EXERCISE AIM: Nothing but the lines below from the one with "Where should I" through the one with "This screenshot has height=421, width=833." should be output, each exactly as given, and no pictures.

DATA IN THIS EXERCISE:
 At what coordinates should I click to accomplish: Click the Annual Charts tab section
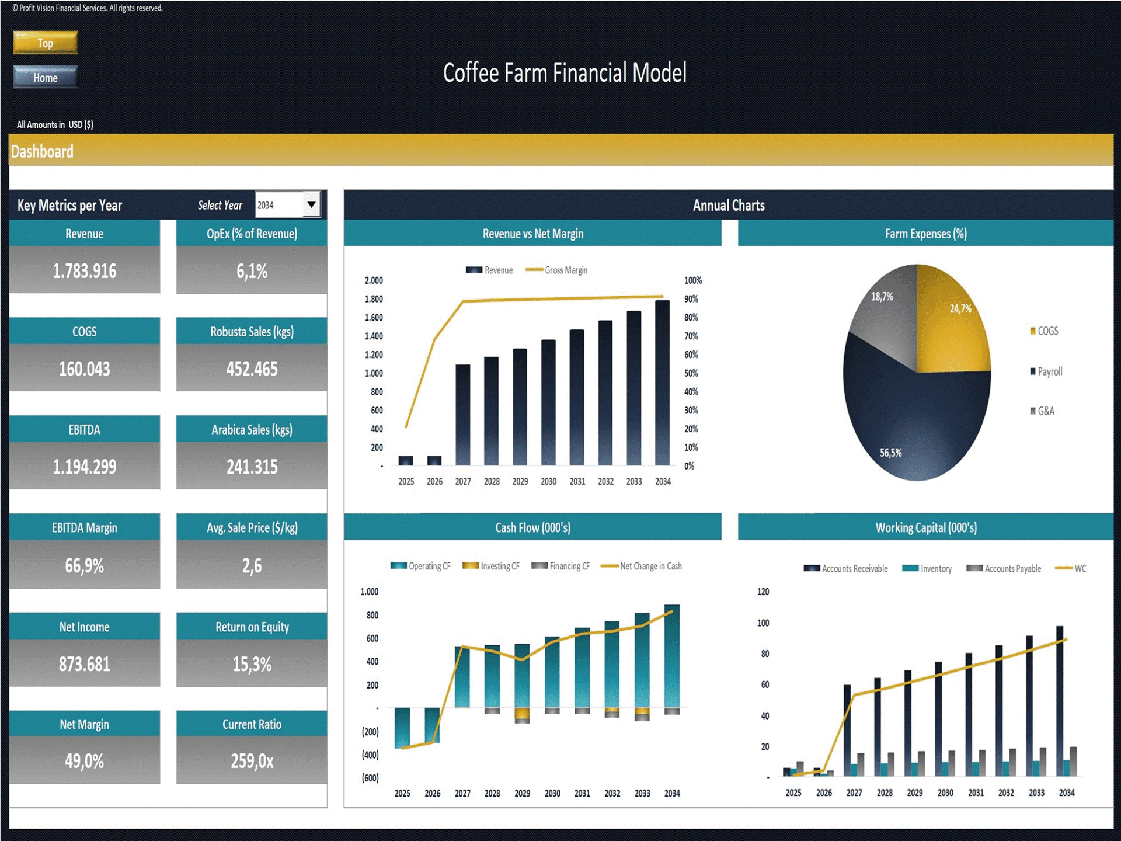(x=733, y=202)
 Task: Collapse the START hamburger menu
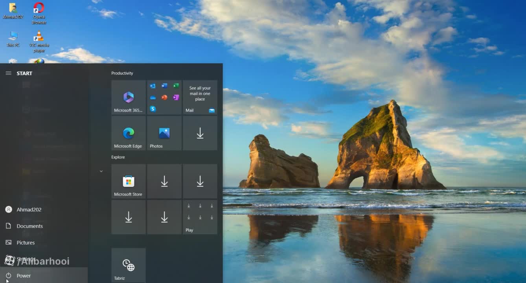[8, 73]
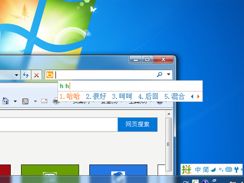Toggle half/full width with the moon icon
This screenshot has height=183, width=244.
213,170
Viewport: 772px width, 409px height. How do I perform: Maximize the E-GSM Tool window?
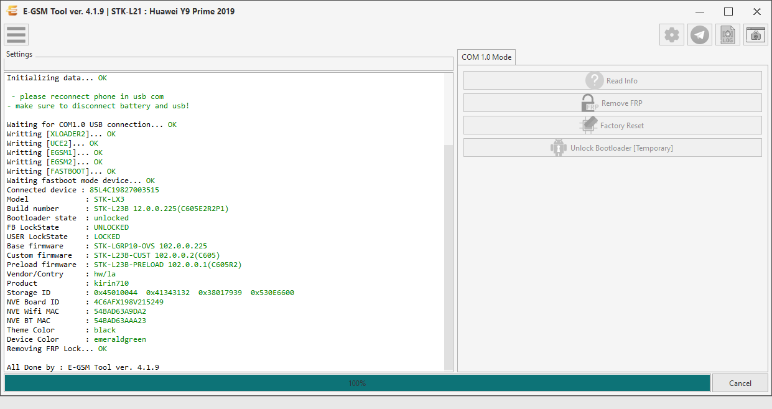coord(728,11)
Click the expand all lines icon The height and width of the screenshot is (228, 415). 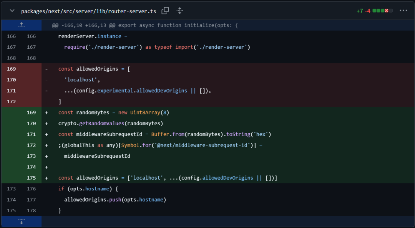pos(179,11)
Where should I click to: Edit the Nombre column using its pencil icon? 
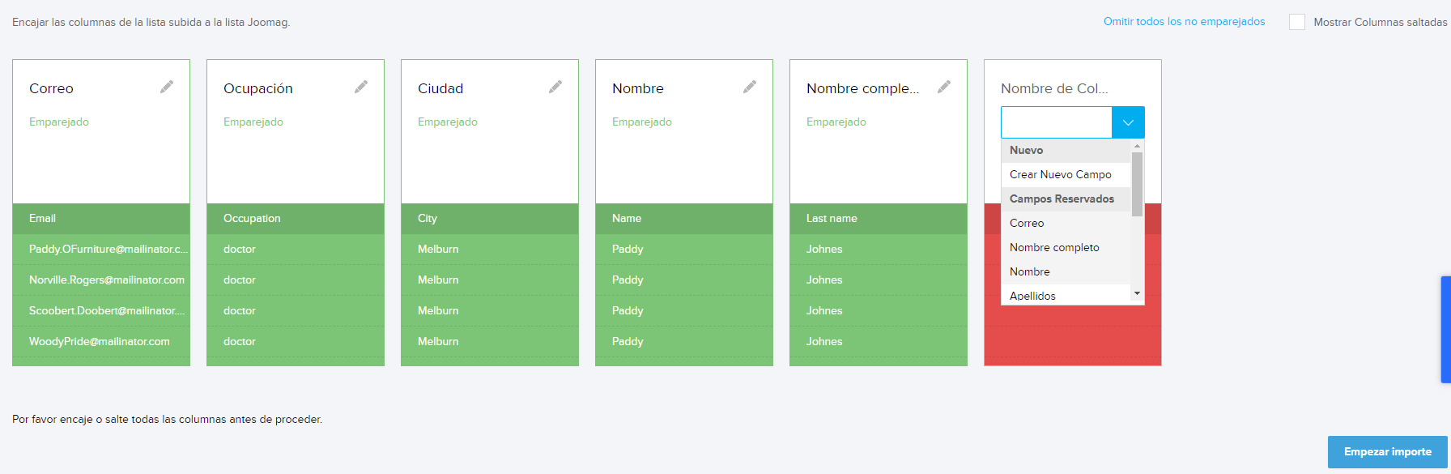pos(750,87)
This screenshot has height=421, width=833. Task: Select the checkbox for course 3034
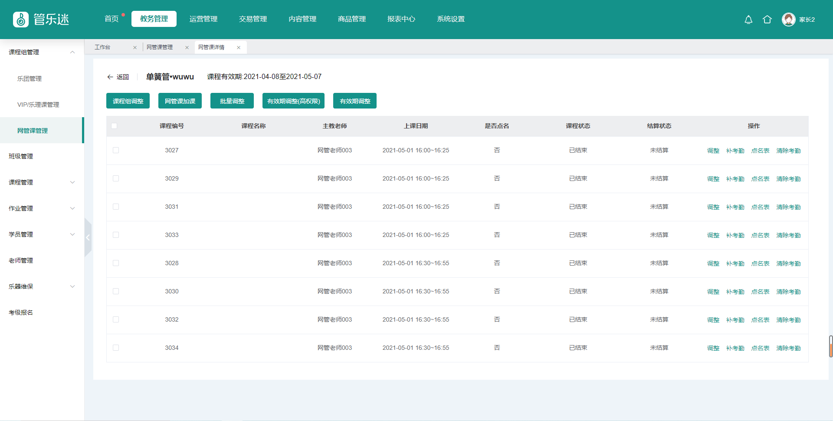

--

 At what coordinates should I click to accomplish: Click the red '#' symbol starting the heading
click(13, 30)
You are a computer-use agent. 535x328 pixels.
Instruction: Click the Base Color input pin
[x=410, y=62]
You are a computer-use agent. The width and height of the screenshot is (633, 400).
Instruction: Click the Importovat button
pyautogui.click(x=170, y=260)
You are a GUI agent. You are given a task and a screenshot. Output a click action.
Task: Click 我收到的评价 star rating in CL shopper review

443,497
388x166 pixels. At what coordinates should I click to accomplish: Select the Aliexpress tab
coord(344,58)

WRITTEN ANSWER:
Where should I click to: Edit the Nombre column using its pencil icon? 
pos(750,87)
This screenshot has height=421, width=833. Task: Select the checkbox for course 3034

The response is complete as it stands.